Mohon tunggu...
Kristianto Naku
Kristianto Naku Mohon Tunggu... Penulis - Analis

Mencurigai kemapanan

Selanjutnya

Tutup

Cerita Pemilih Pilihan

Pesta Demokrasi: Pesta Kok Ricuh dan Saling Fitnah?

3 Oktober 2020   13:59 Diperbarui: 3 Oktober 2020   14:04 142
+
Laporkan Konten
Laporkan Akun
Kompasiana adalah platform blog. Konten ini menjadi tanggung jawab bloger dan tidak mewakili pandangan redaksi Kompas.
Lihat foto
Cerita Pemilih. Sumber ilustrasi: KOMPAS.com/GARRY LOTULUNG

Jika pemilihan umum (pemilu), adalah pesta demokrasi, bagaimana seharusnya dirayakan? Pesta itu soal kegembiraan. Soal sukacita; soal menikmati tali persaudaraan. Lucu jika pesta itu malah soal caci maki, fitnah, ricuh, apalagi tumpah darah. Pesta, tapi orang-orang malah menebar kebencian.

[MATERI YANG DISEDIAKAN]
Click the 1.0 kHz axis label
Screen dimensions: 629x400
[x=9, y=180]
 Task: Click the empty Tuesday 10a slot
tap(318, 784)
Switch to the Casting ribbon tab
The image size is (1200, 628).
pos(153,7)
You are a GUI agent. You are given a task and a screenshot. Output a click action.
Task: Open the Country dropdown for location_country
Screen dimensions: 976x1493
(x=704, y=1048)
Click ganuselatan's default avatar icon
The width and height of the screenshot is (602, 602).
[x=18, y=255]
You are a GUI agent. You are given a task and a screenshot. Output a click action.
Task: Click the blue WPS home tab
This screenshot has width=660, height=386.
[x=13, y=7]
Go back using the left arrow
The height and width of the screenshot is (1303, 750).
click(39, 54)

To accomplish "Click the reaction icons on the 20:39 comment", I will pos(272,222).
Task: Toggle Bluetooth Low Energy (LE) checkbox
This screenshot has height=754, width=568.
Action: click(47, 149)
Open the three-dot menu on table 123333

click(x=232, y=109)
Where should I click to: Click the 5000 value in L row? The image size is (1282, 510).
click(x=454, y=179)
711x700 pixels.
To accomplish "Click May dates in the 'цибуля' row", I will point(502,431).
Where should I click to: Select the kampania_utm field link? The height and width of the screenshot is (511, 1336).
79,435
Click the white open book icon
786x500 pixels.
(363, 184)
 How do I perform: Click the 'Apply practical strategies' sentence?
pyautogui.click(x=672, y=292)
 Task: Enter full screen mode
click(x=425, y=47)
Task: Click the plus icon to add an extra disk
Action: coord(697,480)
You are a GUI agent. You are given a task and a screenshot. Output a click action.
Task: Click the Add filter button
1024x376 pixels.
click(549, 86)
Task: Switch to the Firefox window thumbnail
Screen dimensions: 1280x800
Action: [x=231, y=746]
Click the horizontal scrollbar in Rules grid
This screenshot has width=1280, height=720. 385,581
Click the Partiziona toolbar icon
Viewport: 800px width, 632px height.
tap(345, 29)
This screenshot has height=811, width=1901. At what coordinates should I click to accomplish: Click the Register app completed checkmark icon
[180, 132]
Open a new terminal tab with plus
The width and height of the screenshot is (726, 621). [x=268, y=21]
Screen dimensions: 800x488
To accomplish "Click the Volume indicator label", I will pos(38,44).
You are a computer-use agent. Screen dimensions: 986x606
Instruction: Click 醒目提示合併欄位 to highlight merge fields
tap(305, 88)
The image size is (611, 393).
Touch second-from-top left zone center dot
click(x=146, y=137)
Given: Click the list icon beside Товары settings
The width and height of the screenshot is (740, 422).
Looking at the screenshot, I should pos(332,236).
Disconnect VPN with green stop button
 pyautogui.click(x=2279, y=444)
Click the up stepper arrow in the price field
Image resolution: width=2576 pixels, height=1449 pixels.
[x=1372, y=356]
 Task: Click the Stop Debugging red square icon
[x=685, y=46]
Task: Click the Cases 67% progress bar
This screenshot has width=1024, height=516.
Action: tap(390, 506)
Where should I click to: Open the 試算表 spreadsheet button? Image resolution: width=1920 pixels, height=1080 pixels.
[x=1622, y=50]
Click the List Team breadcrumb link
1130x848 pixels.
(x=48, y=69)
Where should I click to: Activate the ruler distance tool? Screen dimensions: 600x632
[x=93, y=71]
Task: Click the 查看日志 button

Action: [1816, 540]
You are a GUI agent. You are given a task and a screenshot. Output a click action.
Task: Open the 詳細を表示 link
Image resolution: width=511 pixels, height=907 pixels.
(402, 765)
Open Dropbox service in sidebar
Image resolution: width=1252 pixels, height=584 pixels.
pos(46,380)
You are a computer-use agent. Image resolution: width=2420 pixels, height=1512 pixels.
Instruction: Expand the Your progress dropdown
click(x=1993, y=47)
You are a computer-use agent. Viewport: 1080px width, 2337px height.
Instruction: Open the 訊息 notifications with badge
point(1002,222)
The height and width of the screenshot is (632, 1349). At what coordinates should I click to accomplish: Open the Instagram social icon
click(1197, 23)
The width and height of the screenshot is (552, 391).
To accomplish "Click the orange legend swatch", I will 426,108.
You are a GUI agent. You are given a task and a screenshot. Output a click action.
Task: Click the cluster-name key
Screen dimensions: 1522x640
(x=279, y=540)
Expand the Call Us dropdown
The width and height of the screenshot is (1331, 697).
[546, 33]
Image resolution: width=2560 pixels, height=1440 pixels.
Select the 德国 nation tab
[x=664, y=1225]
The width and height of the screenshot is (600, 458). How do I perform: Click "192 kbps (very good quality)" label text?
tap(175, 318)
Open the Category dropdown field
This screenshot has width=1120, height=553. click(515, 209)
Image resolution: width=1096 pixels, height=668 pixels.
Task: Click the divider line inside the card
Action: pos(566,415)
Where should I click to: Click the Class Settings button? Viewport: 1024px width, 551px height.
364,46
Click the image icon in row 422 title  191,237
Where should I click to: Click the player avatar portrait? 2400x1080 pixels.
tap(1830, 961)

[DAFTAR TUGAS]
(1) Dalam tulisan tentang pesta demokrasi, apa yang disebut sebagai pesta demokrasi?
(2) Menurut tulisan tentang pesta demokrasi, pesta itu terasa lucu jika malah menjadi soal apa saja? Sebutkan semuanya.

[JAWABAN TUGAS]
(1) Pemilihan umum (pemilu).

(2) Caci maki, fitnah, ricuh, dan tumpah darah.